I have been trying to search for new openings, and I found this (It has been tried hundreds of times by masters, so it isn’t new).
 
I have been studying it by analyzing master games, and I found this continuation (it has hundreds of plays).

 

The question is, why does black win 90% of the games? Black can’t castle and, even he has a pawn in the center, white can still get the center with e4 at any moment. 

 

 

PLAYERIII

Which is black’s advantage that is decisive for him to win (he wins 90% of the games)?

ThrillerFan

This line also comes via 1.d4 d6 2.c4 e5!

Lakdawala covers it in 1...d6 Move by Move.

Some White players think they can transpose to an old Indian, but Black has not committed the Knight.  3.Nc3 is =/+.

The best move is 3.Nf3, which gives Black a teeny tiny edge.

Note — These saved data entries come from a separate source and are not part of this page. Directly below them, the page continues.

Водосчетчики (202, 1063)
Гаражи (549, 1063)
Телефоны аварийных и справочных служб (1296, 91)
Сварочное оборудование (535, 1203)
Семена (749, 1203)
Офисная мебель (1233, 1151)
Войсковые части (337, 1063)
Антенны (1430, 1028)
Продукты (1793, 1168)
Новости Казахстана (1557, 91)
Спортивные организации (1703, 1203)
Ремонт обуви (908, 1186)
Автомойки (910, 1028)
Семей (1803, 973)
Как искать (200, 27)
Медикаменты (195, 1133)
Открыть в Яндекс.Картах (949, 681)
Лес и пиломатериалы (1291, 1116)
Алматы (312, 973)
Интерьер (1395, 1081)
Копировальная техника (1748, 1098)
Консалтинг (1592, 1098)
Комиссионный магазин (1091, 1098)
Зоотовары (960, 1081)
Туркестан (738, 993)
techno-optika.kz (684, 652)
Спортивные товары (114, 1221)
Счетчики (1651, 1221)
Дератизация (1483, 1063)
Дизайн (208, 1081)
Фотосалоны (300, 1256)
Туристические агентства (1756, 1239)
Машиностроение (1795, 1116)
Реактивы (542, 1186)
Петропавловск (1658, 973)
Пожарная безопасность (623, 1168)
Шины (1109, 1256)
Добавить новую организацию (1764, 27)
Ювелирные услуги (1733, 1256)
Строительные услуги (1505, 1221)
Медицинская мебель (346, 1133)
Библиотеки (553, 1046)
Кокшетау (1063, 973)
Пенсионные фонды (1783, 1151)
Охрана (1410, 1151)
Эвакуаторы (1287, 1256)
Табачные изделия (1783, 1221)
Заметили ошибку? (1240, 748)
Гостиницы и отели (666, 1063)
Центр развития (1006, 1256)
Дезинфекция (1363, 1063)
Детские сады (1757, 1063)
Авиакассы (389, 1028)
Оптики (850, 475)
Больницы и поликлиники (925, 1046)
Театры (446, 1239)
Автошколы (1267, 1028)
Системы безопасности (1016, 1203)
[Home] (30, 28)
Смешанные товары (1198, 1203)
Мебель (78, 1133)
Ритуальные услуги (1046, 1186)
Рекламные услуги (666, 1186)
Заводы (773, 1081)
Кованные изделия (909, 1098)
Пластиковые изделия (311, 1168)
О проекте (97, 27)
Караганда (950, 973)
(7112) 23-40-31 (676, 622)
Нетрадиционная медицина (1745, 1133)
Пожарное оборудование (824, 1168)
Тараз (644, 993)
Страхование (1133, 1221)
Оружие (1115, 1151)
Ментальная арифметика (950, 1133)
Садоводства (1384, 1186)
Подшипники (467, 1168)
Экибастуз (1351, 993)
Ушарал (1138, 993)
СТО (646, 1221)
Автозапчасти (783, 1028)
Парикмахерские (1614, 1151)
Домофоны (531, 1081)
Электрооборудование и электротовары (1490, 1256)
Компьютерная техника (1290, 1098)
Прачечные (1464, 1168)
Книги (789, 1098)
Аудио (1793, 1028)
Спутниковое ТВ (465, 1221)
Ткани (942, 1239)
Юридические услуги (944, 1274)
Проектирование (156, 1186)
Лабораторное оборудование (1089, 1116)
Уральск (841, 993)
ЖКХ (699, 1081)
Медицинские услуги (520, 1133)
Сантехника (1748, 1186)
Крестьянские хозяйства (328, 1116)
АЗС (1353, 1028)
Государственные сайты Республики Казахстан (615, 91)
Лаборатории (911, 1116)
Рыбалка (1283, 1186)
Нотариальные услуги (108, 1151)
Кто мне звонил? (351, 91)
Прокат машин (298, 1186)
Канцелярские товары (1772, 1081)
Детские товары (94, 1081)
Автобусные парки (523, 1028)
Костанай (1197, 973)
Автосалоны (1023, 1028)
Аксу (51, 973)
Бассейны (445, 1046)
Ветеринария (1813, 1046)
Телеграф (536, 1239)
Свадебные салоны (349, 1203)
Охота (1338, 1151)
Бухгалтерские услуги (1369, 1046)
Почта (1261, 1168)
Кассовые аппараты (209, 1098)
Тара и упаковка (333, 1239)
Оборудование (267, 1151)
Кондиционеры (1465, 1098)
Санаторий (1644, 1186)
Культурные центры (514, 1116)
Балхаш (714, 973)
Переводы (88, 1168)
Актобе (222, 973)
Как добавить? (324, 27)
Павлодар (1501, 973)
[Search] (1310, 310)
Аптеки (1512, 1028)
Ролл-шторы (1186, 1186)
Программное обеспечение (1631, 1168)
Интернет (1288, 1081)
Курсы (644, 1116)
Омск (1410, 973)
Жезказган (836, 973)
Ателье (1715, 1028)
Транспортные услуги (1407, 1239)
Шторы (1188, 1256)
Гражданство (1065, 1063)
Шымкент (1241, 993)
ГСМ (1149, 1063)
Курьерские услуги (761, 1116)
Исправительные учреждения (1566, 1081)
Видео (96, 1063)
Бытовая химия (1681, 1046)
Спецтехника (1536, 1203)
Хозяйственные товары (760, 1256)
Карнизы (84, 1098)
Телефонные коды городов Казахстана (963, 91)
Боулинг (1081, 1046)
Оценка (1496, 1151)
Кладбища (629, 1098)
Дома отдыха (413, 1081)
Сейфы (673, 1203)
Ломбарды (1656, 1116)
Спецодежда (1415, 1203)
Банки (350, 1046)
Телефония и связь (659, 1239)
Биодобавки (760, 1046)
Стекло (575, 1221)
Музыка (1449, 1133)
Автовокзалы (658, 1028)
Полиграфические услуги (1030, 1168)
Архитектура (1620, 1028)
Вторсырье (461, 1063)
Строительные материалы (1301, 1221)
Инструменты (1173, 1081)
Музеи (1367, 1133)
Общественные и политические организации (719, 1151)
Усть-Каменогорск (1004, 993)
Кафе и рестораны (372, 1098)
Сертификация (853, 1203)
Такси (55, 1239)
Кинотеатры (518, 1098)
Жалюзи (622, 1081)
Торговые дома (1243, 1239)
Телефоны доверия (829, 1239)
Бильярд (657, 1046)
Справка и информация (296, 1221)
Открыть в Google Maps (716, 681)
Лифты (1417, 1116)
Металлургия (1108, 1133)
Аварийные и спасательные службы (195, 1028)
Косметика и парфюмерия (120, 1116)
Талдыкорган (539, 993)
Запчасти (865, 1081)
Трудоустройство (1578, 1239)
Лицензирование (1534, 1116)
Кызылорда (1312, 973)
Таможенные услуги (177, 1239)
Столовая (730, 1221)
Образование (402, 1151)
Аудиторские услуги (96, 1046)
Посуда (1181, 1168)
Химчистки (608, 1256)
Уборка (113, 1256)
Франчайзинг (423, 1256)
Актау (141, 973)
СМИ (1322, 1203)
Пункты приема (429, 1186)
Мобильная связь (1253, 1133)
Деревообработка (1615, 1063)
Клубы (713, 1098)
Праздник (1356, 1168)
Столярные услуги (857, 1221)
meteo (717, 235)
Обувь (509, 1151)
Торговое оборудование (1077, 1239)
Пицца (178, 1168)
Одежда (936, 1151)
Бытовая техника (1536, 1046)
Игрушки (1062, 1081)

The worst move other than hanging a piece is 3.dxe5 dxe5 4.Qxd8+ Kxd8, which is borderline between =/+ and -/+ (true assessment, not what weak stockfish 10 says here).

 

The problem is simple.  The Queens are gone.  There is no dire need to castle.  Black's position is nice and open.  The e5-pawn controls central squares and does not impede any of his pieces.

 

The White pawn on c4 impedes White's LSB and light squares in general, hence the advantage for Black.

 

In today's modern day books, they all recommend 2.e4 against 1...d6.  1.d4 d6 2.e4! And White can enter a Pirc or Saemisch KID (3.f3) against 2...Nf6.

 

With your 1.c4 move order, you are best off avoiding 2.d4 against 1...e5. 

yetanotheraoc

White is not already lost after 4.Qxd8+ Kxd8, that's not why white is losing 90% of games. White is losing those games because the position is slightly worse for white, *but* the white players *think* the position is clearly better for them! The mismatch between their ambition and the actual position is what is causing all the losses. This is a sort of extreme negative example of Steinitz's theory of attack. Steinitz proposed that a player should not attack unless they had an advantage already. Here the white players have a slight disadvantage but they go on the "attack" against the uncastled black king, and the attack backfires horribly. If instead white plays carefully after exchanging queens, it should be possible to defend and reach a draw eventually. Even better would be to avoid 3.dxe5? (the real mistake), as Tarrasch would have pointed out this is a trade of white's d4 pawn for black's *d6* pawn (not the e5 pawn).